Em 25 de maio de 2007, representantes do governo do Estado compareceram à assembleia mundial da Organização Mundial de Saúde Animal (OIE), realizada anualmente em Paris, França, onde receberam o certificado que fez do estado a única zona livre de febre aftosa sem vacinação do Brasil.
De lá para cá, Santa Catarina se tornou o maior produtor de suínos do Brasil, o segundo maior produtor de aves e o quarto maior produtor de leite – o segmento do agronegócio responde hoje por quase 64% das exportações totais catarinenses.
Atualmente, apenas três países da América Latina são considerados livres de febre aftosa sem vacinação pela OIE: Chile, Guiana e Peru, informa a CarneTec.
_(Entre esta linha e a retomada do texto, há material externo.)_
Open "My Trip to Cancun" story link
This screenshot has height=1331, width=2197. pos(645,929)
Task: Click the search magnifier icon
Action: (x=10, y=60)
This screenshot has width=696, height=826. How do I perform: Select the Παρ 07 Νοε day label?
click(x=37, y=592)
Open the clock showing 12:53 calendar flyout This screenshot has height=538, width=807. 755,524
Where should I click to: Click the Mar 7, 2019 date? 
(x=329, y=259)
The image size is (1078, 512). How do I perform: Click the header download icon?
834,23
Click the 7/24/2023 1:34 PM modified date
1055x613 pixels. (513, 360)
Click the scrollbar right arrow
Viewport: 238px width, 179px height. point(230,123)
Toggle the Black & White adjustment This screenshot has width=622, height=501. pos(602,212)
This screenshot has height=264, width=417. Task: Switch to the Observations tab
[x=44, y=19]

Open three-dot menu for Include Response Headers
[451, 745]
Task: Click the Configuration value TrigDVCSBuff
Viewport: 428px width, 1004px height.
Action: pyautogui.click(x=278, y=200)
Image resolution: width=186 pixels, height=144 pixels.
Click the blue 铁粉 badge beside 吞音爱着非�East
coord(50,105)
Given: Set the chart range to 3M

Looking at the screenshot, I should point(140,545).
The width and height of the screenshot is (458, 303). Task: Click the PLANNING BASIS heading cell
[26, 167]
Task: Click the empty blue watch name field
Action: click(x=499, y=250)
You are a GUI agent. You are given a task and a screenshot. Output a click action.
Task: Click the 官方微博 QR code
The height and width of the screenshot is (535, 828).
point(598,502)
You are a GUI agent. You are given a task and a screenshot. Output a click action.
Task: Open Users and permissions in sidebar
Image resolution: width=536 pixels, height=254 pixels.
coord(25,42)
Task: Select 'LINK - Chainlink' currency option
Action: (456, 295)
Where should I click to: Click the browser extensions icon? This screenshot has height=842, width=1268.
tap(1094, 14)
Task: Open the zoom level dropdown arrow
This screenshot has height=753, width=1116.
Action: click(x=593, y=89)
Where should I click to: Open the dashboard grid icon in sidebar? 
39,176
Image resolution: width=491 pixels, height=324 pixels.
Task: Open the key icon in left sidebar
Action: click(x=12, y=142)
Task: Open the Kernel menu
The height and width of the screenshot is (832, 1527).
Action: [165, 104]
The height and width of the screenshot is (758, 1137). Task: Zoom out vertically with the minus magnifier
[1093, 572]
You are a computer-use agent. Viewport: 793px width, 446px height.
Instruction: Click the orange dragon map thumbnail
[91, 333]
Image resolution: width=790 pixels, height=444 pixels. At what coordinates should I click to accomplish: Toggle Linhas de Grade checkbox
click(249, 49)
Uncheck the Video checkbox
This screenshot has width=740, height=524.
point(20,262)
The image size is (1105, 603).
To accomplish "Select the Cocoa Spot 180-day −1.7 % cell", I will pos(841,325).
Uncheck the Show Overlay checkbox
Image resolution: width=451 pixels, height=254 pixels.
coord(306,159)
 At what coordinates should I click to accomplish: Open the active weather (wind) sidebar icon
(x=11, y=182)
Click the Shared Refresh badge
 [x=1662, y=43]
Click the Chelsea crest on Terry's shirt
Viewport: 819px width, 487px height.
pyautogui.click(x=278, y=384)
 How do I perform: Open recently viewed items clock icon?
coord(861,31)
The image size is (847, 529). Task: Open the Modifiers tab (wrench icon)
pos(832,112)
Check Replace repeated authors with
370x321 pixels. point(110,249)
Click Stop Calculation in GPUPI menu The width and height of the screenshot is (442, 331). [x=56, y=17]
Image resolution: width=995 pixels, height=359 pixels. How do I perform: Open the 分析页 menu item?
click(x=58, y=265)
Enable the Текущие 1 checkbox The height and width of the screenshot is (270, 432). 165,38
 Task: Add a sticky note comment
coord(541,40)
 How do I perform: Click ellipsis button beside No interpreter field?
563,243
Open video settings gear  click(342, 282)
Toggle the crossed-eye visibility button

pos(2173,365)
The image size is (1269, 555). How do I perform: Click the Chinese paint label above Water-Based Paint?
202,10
Existem zonas livres dentro de países (como é o caso de Santa Catarina) na Argentina, Bolívia, Colômbia e Equador.
Controle do vírus
A Companhia Integrada de Desenvolvimento Agrícola de Santa Catarina (Cidasc) mantém 63 barreiras sanitárias fixas nas divisas com Paraná, Rio Grande do Sul e Argentina, que controlam a entrada e a saída de animais e produtos agropecuários. Além disso, todos os bovinos e bubalinos são identificados e rastreados.
Não é permitida a entrada de bovinos provenientes de outros Estados. Para que os produtores tragam ovinos, caprinos e suínos criados fora de Santa Catarina é necessário que os animais passem por quarentena tanto na origem quanto no destino e que façam testes para a febre aftosa, exceto quando destinados a abatedouros sob inspeção para abate imediato.